Rutgers, the eighth-oldest university in the U.S., is selling $391 million in Build America Bonds, its first such sale, with yields on the taxable securities close to the highest level in 10 weeks.
The New Jersey state university’s inaugural offering of the federally subsidized securities follows last week’s $4.9 billion in sales, the second-highest in the Build America program’s history, according to data compiled by Bloomberg. Average yields on the debt rose about 30 basis points, or 0.3 percentage point, last month to 5.86 percent on Oct. 29. The yield was 5.88 percent the previous day, the highest since Aug. 12, according to a Wells Fargo index. About $1.9 billion of the bonds are scheduled for sale this week, Bloomberg data show.

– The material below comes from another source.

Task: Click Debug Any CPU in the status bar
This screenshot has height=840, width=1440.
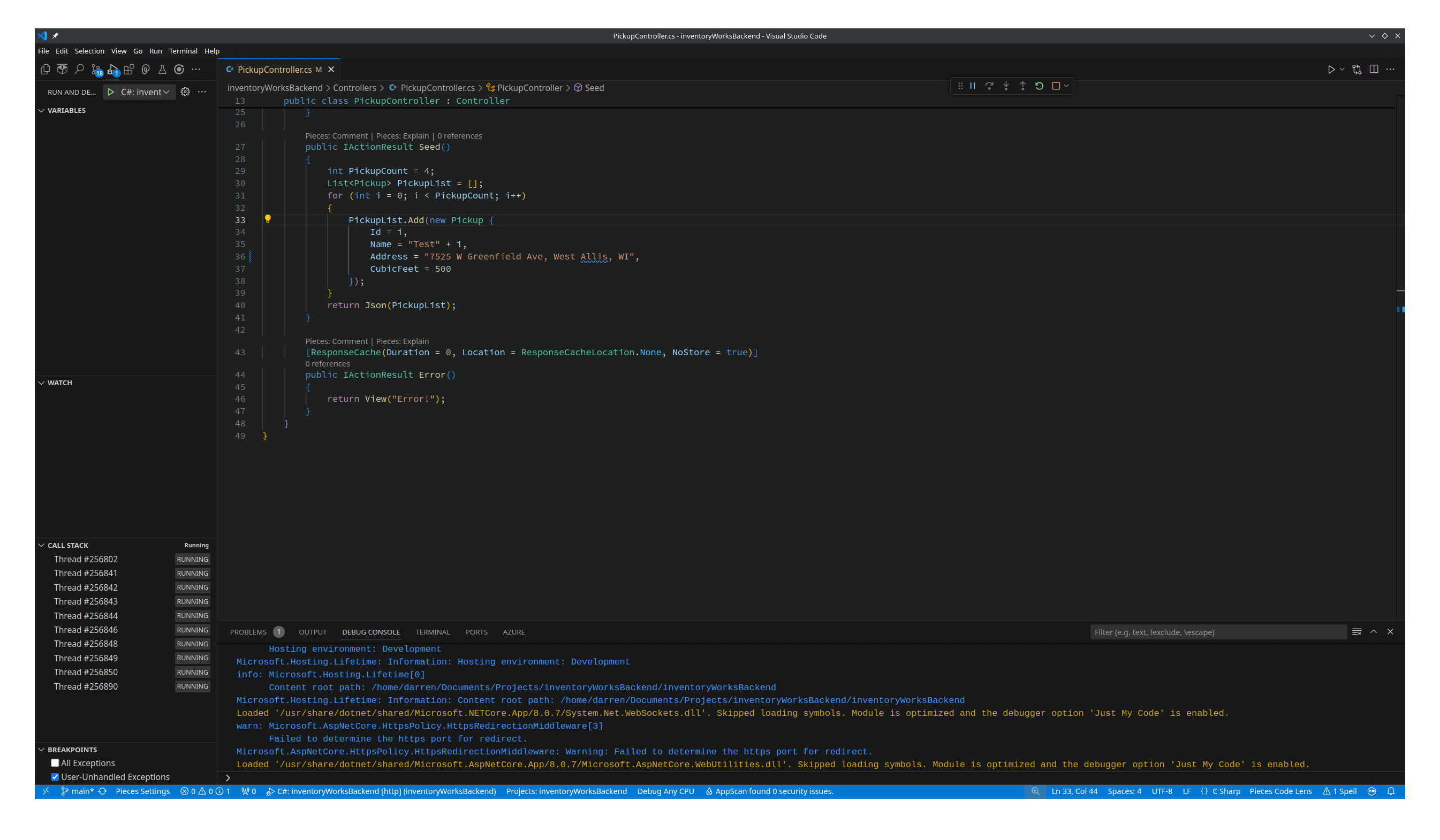Action: [666, 791]
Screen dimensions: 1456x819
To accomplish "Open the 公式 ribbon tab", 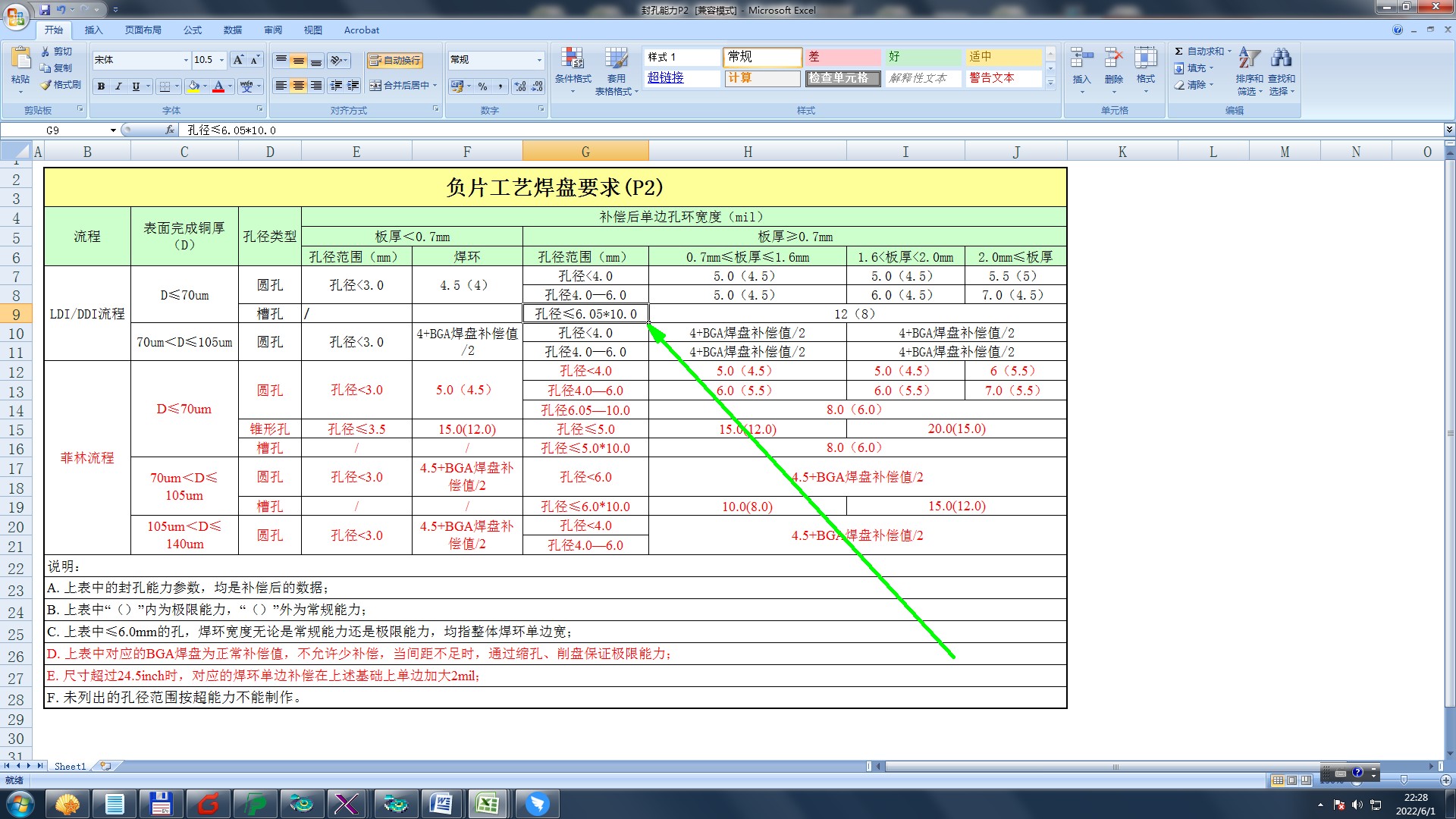I will coord(193,30).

With Build America issuance outpacing demand, Rutgers will need to pay extra yield to increase investor interest, said Fred Yosca, head of fixed-income trading at BNY Mellon Capital Markets LLC in New York.
“They’re going to have to be competitively priced,” Yosca said. “There’s not a lot of money this time of year, and with everybody issuing, it’s just an imbalance.”
Build Americas, which currently provide issuers a 35 percent federal subsidy on interest costs, are set to expire on Dec. 31. Legislation introduced by Senate Finance Committee Chairman Max Baucus, a Montana Democrat, would extend the Build America Bond program, which was created as part of the economic stimulus package in February 2009, by one year with the subsidy reduced to 32 percent. Previous extension plans passed by the House of Representatives stalled in the Senate.
“We’re afraid the program might not get extended,” said Bruce Fehn, the school’s senior vice president for finance and administration, in a telephone interview. “We wanted to get it done before the subsidy expired.”
First Build Americas
This is the first Build America sale for the university, Bloomberg data show. The school enrolled more than 47,000 full- time students at its three campuses last year, and the debt will help finance the creation of a business facility on its Livingston campus, Fehn said. The borrowing will fund a 1,500- bed dormitory, a new dining hall and infrastructure improvements.
Additionally, these Build Americas will pay for the building of 500-bed housing on the Busch campus, the primary location of the school’s science and engineering students, according to Fehn. This week’s offering totals $508 million, including $109 million in tax-exempts and $8 million in traditional taxables, preliminary offering documents show.
The debt is rated Aa2 by Moody’s Investors Service and AA by Standard & Poor’s, both third-highest. The bonds will be secured by the college’s full faith and credit, and a pledge of university revenue, the documents show. New Jersey education cuts have lowered state aid to Rutgers about 20 percent since 2008 to $262.5 million this year, Moody’s said.
Given the quality and backing of the issue, the offering should be well received because “there’s huge demand for public higher education,” Fehn said.
The University of Massachusetts Building Authority, also rated third-highest by Moody’s and Fitch Ratings, sold $430 million in Build Americas on Oct. 21. Bonds due in November 2040 were priced to yield 5.45 percent, or about 149 basis points above 30-year U.S. Treasuries.
About $279 million of Rutgers’s Build Americas will mature in 2040, offering documents show. The bonds include an extraordinary redemption provision should the federal government cease to provide the interest-cost subsidy.
Rutgers last offered debt in February 2009, with 30-year tax-exempts, the bulk of the sale, priced to yield 4.98 percent, or about 15 basis points above top-rated general obligations, according to a benchmark Bloomberg Valuation index.
The securities traded Oct. 20 at an average yield of 3.82 percent, 4 basis points above a comparable-maturity AAA index.
Rutgers plans to begin building the business school, projected to serve 3,200 undergraduate and 300 graduate students, in the next 12 months, Fehn said.